A tela de Shaw proporcionava uma maneira de criar diagramas abstratos de comportamento dinâmico de longo prazo de qualquer sistema físico — uma bolinha de gude imóvel no fundo de um buraco, um relógio de pêndulo balançando monotonamente ou o tumulto imprevisível do tempo na Terra. Para a bolinha de gude em repouso, o diagrama seria simplesmente um ponto. Para um sistema periodicamente cíclico como o relógio de pêndulo, o diagrama teria a forma de uma lançada. Para o sistema enganadoramente simples das três equações da convecção, o diagrama era algo completamente diferente. Esse sistema de fluidos ascendentes e descendentes comportava-se caoticamente como a própria atmosfera, um sistema muito mais complicado, embora relacionado a ele. Um sistema caótico nunca se repete de uma maneira periódica e o diagrama que Shaw começava a estudar nunca girava em torno de si do mesmo modo.
Em vez disso, tinha uma forma intricada e recorrente, uma espécie de dupla espiral, enrolando-se primeiro numa direção, depois em outra. Shaw sabia que Edward Lorenz, do MIT (Massachusetts Institute of Technology), havia descoberto esse tipo de padrão em 1963. Lorenz reconheceu sua importância quando tentava fazer previsões do tempo no computador. Mas a natureza caótica do atrator significa que previsões de longo prazo seriam impossíveis.
Ao mesmo tempo, o estranho atrator revelava padrões inesperados. Era sinônimo de desordem e imprevisibilidade mas, ainda assim, significava um novo tipo de ordem no tumulto. Dois cientistas franceses, David Roelle e Floris Takens, mais tarde dariam a esses padrões seu nome provocativo: estranhos atratores. Shaw conhecia a nova linguagem da geometria fractal. No entanto, muito tempo havia passado antes que ele, assim como outros envolvidos em trabalhos do mesmo gênero, reconhecesse que a forma diante de seus olhos era um fractal, o que significa que revelava novas complexidades em escalas cada vez menores.

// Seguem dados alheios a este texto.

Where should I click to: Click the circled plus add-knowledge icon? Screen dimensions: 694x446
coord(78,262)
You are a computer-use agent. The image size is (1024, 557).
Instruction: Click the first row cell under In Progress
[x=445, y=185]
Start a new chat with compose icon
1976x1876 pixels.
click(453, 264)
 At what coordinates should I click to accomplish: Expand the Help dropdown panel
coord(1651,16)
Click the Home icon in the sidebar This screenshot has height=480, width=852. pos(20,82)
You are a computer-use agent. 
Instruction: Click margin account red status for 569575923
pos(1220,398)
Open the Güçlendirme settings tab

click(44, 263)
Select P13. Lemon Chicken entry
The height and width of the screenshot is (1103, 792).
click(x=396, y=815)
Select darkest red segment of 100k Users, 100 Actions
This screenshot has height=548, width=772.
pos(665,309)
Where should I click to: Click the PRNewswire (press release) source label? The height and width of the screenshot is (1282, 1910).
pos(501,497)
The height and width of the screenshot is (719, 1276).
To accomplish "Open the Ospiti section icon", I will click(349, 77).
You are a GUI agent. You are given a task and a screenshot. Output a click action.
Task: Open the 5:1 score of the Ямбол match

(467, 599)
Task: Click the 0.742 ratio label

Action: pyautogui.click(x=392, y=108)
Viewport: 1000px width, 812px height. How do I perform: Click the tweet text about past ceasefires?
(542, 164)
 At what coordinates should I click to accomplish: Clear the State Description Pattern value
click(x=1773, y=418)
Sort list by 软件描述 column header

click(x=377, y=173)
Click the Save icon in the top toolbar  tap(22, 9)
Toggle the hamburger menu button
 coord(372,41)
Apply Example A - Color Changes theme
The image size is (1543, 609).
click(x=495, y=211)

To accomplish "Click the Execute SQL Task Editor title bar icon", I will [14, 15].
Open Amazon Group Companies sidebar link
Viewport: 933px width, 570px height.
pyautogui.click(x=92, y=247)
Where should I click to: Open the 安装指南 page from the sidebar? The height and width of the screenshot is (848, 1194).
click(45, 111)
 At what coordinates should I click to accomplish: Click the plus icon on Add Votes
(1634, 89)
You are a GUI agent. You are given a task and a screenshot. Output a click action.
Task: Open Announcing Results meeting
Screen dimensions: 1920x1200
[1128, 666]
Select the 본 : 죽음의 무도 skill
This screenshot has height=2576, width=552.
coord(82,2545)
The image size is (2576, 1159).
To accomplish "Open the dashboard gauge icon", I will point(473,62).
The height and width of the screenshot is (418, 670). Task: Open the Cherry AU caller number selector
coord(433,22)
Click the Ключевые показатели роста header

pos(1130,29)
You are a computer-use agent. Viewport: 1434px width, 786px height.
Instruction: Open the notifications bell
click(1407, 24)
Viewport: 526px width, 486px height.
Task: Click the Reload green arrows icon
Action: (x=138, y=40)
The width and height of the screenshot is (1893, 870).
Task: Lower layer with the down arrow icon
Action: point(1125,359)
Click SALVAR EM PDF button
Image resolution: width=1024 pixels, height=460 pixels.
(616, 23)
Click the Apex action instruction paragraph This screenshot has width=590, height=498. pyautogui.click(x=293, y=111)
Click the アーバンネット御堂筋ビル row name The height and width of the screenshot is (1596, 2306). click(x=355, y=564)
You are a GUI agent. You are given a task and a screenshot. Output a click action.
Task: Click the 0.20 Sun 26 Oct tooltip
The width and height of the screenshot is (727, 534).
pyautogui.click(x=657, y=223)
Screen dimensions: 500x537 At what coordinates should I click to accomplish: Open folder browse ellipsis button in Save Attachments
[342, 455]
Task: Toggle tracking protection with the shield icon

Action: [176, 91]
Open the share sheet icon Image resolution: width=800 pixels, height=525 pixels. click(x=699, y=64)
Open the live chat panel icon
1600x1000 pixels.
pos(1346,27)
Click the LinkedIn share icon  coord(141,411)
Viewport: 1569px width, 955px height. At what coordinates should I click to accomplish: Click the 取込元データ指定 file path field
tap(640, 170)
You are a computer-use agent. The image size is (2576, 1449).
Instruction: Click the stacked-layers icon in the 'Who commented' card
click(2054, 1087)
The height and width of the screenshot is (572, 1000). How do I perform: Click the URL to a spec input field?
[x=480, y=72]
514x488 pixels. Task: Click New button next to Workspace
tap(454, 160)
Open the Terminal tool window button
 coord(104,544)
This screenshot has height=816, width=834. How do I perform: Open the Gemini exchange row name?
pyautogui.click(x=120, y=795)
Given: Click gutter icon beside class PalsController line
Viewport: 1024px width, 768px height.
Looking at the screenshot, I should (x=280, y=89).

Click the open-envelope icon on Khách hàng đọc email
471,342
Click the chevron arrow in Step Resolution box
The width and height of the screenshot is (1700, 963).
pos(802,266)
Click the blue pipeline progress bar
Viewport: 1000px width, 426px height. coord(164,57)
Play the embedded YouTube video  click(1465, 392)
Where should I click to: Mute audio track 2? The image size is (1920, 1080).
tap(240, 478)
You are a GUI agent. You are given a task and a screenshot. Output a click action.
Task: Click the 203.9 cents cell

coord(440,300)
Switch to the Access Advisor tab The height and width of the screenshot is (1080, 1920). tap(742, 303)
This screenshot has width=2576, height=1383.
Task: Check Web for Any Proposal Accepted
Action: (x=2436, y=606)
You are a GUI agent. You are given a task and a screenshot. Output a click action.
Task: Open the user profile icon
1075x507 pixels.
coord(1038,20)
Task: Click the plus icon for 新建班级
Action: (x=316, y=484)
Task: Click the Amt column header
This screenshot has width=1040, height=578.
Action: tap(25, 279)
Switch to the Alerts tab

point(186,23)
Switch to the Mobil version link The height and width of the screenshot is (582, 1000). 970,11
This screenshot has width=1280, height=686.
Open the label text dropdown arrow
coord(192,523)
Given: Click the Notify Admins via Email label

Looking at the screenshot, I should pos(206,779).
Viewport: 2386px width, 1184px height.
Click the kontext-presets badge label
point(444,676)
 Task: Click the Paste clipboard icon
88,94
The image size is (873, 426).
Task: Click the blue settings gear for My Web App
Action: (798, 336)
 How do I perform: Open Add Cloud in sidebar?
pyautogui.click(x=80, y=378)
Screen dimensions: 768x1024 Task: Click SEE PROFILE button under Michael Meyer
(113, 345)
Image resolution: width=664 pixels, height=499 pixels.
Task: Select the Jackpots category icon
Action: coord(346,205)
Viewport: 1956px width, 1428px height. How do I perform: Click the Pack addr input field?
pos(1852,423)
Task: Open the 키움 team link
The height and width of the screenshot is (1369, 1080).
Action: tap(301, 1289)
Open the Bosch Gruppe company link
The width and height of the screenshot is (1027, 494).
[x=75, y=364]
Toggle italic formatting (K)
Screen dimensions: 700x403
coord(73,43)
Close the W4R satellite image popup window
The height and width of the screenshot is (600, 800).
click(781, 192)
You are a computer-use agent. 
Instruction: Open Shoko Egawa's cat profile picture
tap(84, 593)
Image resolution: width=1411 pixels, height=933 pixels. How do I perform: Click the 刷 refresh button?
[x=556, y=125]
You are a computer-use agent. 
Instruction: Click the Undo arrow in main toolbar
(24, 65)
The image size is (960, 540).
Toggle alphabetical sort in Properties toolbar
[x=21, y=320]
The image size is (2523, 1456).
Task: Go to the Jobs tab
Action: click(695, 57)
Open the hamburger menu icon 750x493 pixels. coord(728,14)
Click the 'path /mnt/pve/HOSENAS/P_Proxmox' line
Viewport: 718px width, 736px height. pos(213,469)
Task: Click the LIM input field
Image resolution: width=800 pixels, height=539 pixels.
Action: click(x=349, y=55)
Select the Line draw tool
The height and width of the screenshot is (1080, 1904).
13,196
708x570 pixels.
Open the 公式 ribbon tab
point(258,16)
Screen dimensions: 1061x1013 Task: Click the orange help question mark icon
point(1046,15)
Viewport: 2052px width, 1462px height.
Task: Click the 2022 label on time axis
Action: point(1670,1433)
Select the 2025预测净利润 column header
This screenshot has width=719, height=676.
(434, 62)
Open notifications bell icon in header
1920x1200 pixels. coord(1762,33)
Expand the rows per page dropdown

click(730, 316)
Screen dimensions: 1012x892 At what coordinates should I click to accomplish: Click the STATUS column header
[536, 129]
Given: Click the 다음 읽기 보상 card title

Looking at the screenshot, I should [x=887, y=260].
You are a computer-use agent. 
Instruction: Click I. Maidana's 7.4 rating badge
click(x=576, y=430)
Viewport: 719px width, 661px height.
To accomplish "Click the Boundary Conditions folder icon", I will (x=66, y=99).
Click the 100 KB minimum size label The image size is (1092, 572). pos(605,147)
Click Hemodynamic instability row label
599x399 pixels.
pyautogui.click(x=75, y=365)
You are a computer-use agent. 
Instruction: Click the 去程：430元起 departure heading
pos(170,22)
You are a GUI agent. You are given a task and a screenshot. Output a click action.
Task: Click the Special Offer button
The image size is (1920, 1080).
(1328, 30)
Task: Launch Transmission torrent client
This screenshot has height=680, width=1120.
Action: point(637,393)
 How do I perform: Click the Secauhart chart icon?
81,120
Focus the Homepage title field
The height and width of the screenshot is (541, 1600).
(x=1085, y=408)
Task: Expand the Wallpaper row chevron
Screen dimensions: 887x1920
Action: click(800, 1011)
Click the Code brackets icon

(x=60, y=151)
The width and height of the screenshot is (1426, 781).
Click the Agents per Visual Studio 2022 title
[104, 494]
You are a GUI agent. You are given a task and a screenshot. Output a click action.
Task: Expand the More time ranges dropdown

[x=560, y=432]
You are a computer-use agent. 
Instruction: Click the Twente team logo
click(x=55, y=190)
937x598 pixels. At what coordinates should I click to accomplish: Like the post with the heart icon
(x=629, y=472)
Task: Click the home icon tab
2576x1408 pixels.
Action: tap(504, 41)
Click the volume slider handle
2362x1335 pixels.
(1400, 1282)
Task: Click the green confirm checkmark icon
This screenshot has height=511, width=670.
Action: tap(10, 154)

Assim, ele passou várias noites no laboratório observando o ponto verde do osciloscópio percorrendo a tela, traçando sem parar seu roteiro caótico e nunca exatamente no mesmo modo. O percurso da forma permaneceu na retina, oscilante e vibrante, diferente de qualquer objeto que Shaw conhecera em suas pesquisas. Parecia ter vida própria. Prendia a mente como uma chama que se move em padrões que nunca se repetem. Em criança, Shaw tinha tido ilusões a respeito do que seria a ciência – uma disparada romântica ao desconhecido. Isso, finalmente, era alguma coisa à altura de suas ilusões. E ele estava atraindo atenções. Ocorre que a entrada do Departamento de Física era bem do outro lado do corredor e muita gente passava por ali.
Um dos que começaram a aparecer por lá foi Ralph Abraham, professor de Matemática. “Tudo o que tem a fazer é colocar suas mãos nesses botões e, de repente, estará explorando esse novo mundo no qual você é um dos primeiros viajantes e nem vai querer subir para tomar um pouco de ar”, diz Abraham. “Shaw teve a experiência espontânea em que apenas um pouco de exploração revela todos os segredos”. Logo Shaw começou a ter colegas. Doyne Farmer, natural do Novo México, alto, magro, cabelos cor de areia, tornou-se o porta -voz mais articulado do grupo que veio a se autodenominar Coletivo dos Sistemas Dinâmicos (outros, às vezes, chamavam-no Os Conspiradores do Caos).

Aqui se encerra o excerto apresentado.